• **EXTRACT TO READ**:
>> Begin

U.S. National Arboretum
|Location||3501 New York Avenue, N.E. Washington, D.C. 20002|
|NRHP reference No.||73002122|
|Added to NRHP||April 11, 1973|
The United States National Arboretum is an arboretum in northeast Washington, D.C., operated by the United States Department of Agriculture's Agricultural Research Service. It was established in 1927 by an act of Congress after a campaign by USDA Chief Botanist Frederick Vernon Coville.
It is 446 acres (1.80 km2) in size and is located 2.2 miles (3.5 km) northeast of the Capitol building, with entrances on New York Avenue, NE and R Street, NE. The campus's gardens, collections, and features are connected by roadways that are 9.5 miles (15.3 km) long in total. In addition to the main campus in Washington, D.C., there are research locations at the Henry A. Wallace Beltsville Agricultural Research Center in Beltsville, Maryland and in McMinville, Tennessee.
The Arboretum functions as a major center of botanical research conducted by the USDA, including applied research on trees, shrubs, turf, and the development of new ornamental plants. In addition to a library and a historical collection (archive), the institution also has an extensive herbarium of over 800,000 specimens documenting wild and cultivated plant diversity.
The United States National Arboretum was formally established by an act of Congress on 4 March 1927. The act authorized the creation of the arboretum on what was then called Mount Hamilton, but it did not actually appropriate any funding to make that happen. That particular area was well-suited for the arboretum because it had varied soils and physiography, and no permanent buildings were then present. Ten months later, President Calvin Coolidge signed a law appropriating $300,000 for the National Arboretum. An initial 189 acres (76 ha) were purchased in 1928, with an additional 196 acres (79 ha) being acquired in 1934. Additional land was purchased in 1938, 1948, and 1949 that, along with subsequent minor expansions, contributed to the Arboretum's current footprint of 446 acres (180 ha).

>> End

• **RECORDED INFORMATION**:
>> Begin

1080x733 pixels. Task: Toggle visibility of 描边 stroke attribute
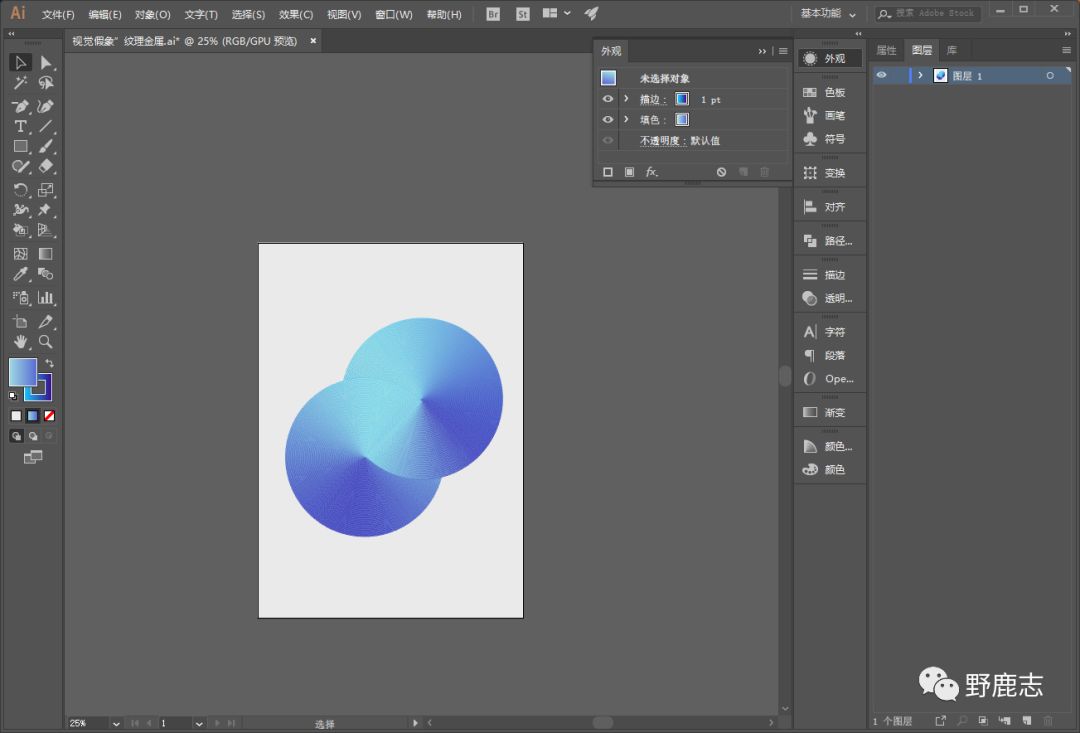pyautogui.click(x=608, y=99)
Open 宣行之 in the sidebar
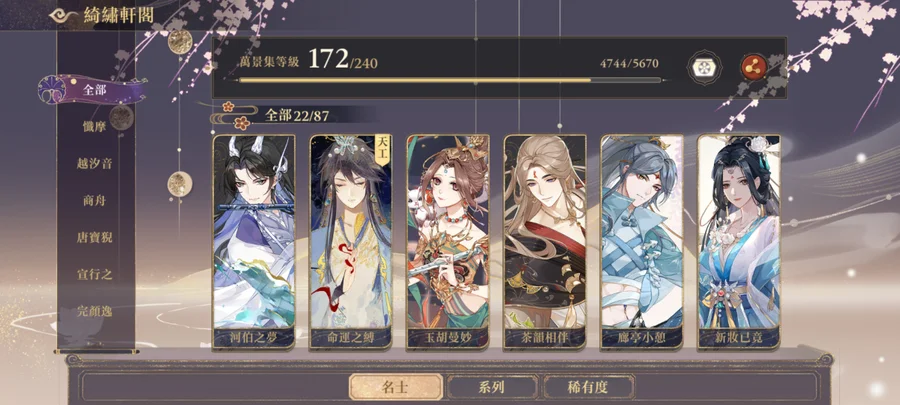Screen dimensions: 900x405 94,275
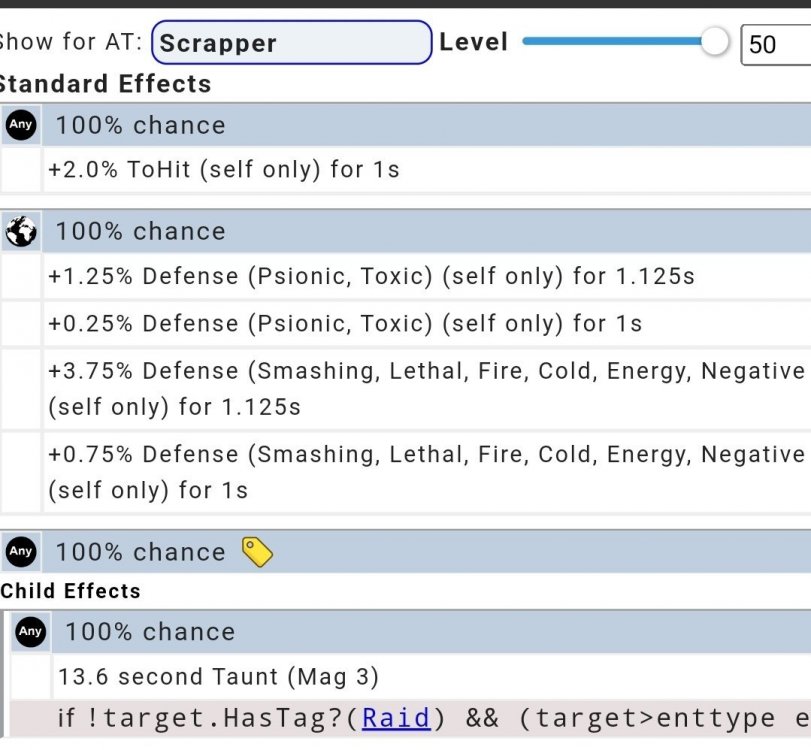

>> End

• **PROBLEM 1**:
From the National Arboretum text, copy the passage that begins at the words "U.S. National Arboretum" and ends after the words "Frederick Vernon Coville.".
• **PROBLEM 2**:
Answer these questions from the National Arboretum text:
(a) How many specimens does the herbarium hold?
(b) In what year were the first 189 acres purchased?
(c) What is the total length of the roadways that connect the campus's gardens, collections, and features?
• **PROBLEM 3**:
According to the National Arboretum text, why was the area then called Mount Hamilton well-suited for the arboretum?

• **FULL RESPONSE 1**:
U.S. National Arboretum
|Location||3501 New York Avenue, N.E. Washington, D.C. 20002|
|NRHP reference No.||73002122|
|Added to NRHP||April 11, 1973|
The United States National Arboretum is an arboretum in northeast Washington, D.C., operated by the United States Department of Agriculture's Agricultural Research Service. It was established in 1927 by an act of Congress after a campaign by USDA Chief Botanist Frederick Vernon Coville.

• **FULL RESPONSE 2**:
(a) Over 800,000 specimens.
(b) 1928.
(c) 9.5 miles (15.3 km).

• **FULL RESPONSE 3**:
The area had varied soils and physiography, and no permanent buildings stood on it at the time.